Material for the task:
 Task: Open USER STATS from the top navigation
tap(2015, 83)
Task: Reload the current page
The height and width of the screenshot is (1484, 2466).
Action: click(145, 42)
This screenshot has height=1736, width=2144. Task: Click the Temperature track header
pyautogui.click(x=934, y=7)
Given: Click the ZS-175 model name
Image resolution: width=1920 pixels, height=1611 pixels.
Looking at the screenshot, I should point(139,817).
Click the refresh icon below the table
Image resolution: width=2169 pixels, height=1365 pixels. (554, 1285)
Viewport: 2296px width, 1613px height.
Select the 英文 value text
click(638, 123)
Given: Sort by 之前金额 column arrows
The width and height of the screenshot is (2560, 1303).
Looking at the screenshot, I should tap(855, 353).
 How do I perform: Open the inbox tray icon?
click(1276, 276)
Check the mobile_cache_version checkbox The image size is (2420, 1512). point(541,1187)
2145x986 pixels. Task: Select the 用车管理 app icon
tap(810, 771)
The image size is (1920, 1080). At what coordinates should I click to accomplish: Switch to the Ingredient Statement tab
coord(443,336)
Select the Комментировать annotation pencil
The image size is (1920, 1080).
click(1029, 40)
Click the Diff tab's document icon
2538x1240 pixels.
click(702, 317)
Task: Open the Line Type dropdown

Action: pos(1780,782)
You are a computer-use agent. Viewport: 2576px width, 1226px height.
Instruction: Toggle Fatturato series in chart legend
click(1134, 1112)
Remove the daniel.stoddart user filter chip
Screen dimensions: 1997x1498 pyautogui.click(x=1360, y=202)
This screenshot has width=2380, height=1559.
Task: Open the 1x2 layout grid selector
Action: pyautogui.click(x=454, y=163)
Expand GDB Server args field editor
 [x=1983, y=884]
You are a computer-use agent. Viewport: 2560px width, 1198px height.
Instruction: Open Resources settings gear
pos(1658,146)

Required action: The whole of the data must be given back word for word.

Response to this exercise:
 Task: Open USER STATS from the top navigation
tap(2015, 83)
Task: Reload the current page
The height and width of the screenshot is (1484, 2466).
Action: click(145, 42)
This screenshot has height=1736, width=2144. Task: Click the Temperature track header
pyautogui.click(x=934, y=7)
Given: Click the ZS-175 model name
Image resolution: width=1920 pixels, height=1611 pixels.
Looking at the screenshot, I should point(139,817).
Click the refresh icon below the table
Image resolution: width=2169 pixels, height=1365 pixels. (554, 1285)
Viewport: 2296px width, 1613px height.
Select the 英文 value text
click(638, 123)
Given: Sort by 之前金额 column arrows
The width and height of the screenshot is (2560, 1303).
Looking at the screenshot, I should tap(855, 353).
 How do I perform: Open the inbox tray icon?
click(1276, 276)
Check the mobile_cache_version checkbox The image size is (2420, 1512). point(541,1187)
2145x986 pixels. Task: Select the 用车管理 app icon
tap(810, 771)
The image size is (1920, 1080). At what coordinates should I click to accomplish: Switch to the Ingredient Statement tab
coord(443,336)
Select the Комментировать annotation pencil
The image size is (1920, 1080).
click(1029, 40)
Click the Diff tab's document icon
2538x1240 pixels.
click(702, 317)
Task: Open the Line Type dropdown

Action: pos(1780,782)
You are a computer-use agent. Viewport: 2576px width, 1226px height.
Instruction: Toggle Fatturato series in chart legend
click(1134, 1112)
Remove the daniel.stoddart user filter chip
Screen dimensions: 1997x1498 pyautogui.click(x=1360, y=202)
This screenshot has width=2380, height=1559.
Task: Open the 1x2 layout grid selector
Action: pyautogui.click(x=454, y=163)
Expand GDB Server args field editor
 [x=1983, y=884]
You are a computer-use agent. Viewport: 2560px width, 1198px height.
Instruction: Open Resources settings gear
pos(1658,146)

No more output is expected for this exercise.